— Excerpted text —
# # # # # # #
Australian Prime Minister Scott Morrison

Canberra – Hundreds of Australians paid to watch live-streaming of child sexual abuse from the Philippines, a government crime research agency said in a study released on Wednesday.

The Australian Institute of Criminology identified 2,714 financial transactions linked to extreme child abuse over 13 years.

The study found 256 Australians had paid 1.32 million dollars ($883,000) between them to watch the abusive content live online between 2006 and 2018.

Payments to watch the abuse ranged from 49 dollars to 390 dollars and more than half of the perpetrators made more than one payment.

The researchers linked financial transaction data to the criminal histories and online behaviour of individuals known to have been in touch with people arrested for child sexual exploitation in the Philippines and Australia.

Nicole Rose, Head of the Australian Transaction Reports and Analysis Centre, which provided the financial data said the Philippines was a hub for this kind of paid-for streaming.

“This can be sadly attributed to factors of poverty, a high level of English speaking, strong internet coverage and reliable services to facilitate payment,’’ she told reporters in Canberra.

“It’s alarming there’s a continuing trend of Australians purchasing, viewing and directing the abuse of children on the internet.’’

The study found the majority of the webcam child sex tourism perpetrators were likely to be in their 50s or 60s, with a majority having no significant criminal record.

They were from a range of occupations, including care workers, gardeners, accountants and even housewife.
# # # # # # #
— Data listing —
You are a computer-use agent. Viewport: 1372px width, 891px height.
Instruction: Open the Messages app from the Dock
# # # # # # #
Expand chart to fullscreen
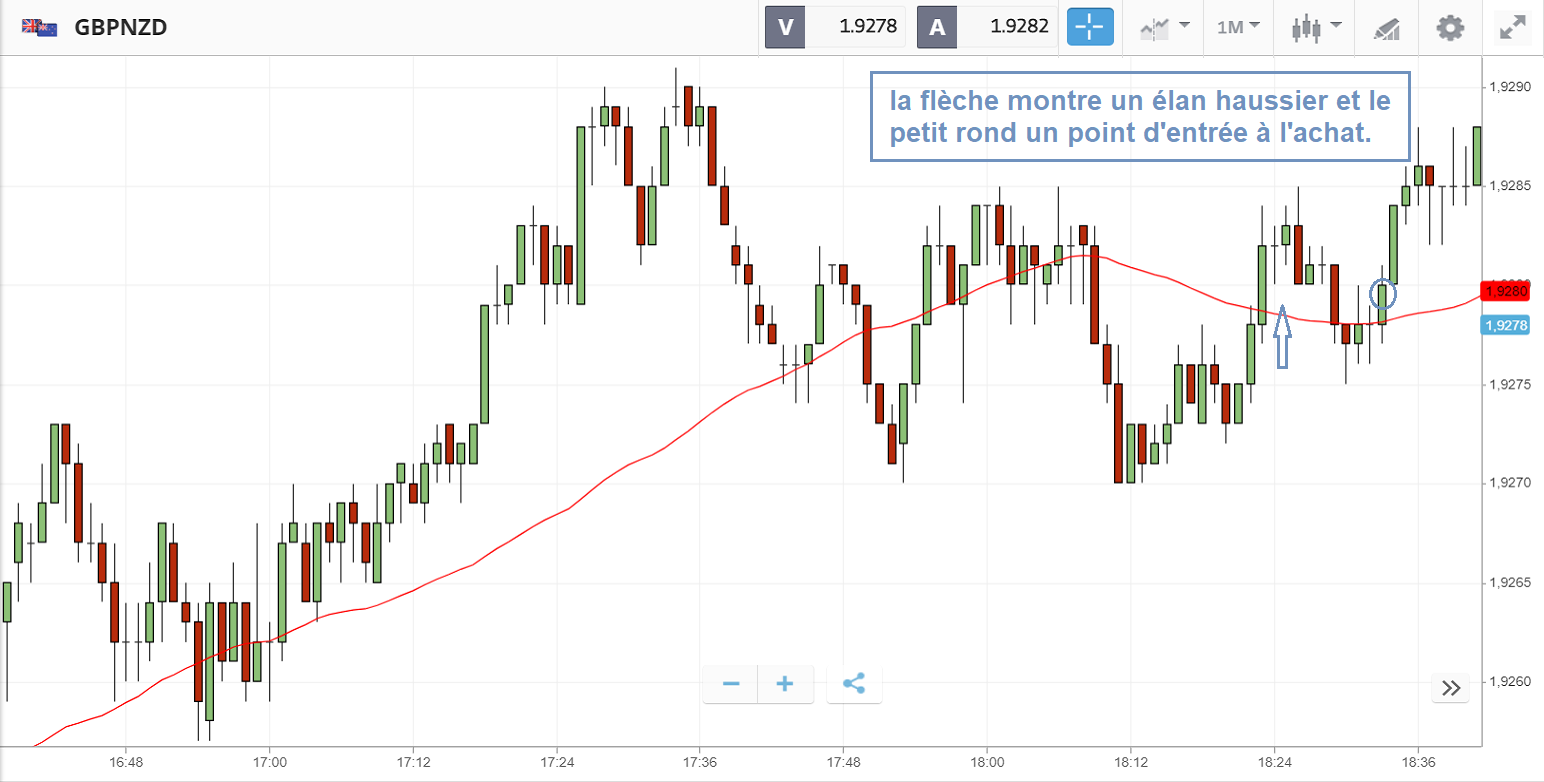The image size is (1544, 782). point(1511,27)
# # # # # # #
— What you need to do —
#1 Decide whether each statement below agrees with the news report above. For each one, answer yes or no and quote the words of the report that decide it.
(a) The Australian Institute of Criminology identified 2,714 financial transactions over 13 years.
(b) Fewer than half of the perpetrators made more than one payment.
(c) Most of the perpetrators had a significant criminal record.
#2 In the news report above, Nicole Rose names several factors behind the Philippines being a hub for paid-for streaming. List all of them.

— Responses to the tasks —
#1
(a) Yes: "The Australian Institute of Criminology identified 2,714 financial transactions linked to extreme child abuse over 13 years."
(b) No: "more than half of the perpetrators made more than one payment"
(c) No: "with a majority having no significant criminal record"

#2
- Poverty
- A high level of English speaking
- Strong internet coverage
- Reliable services to facilitate payment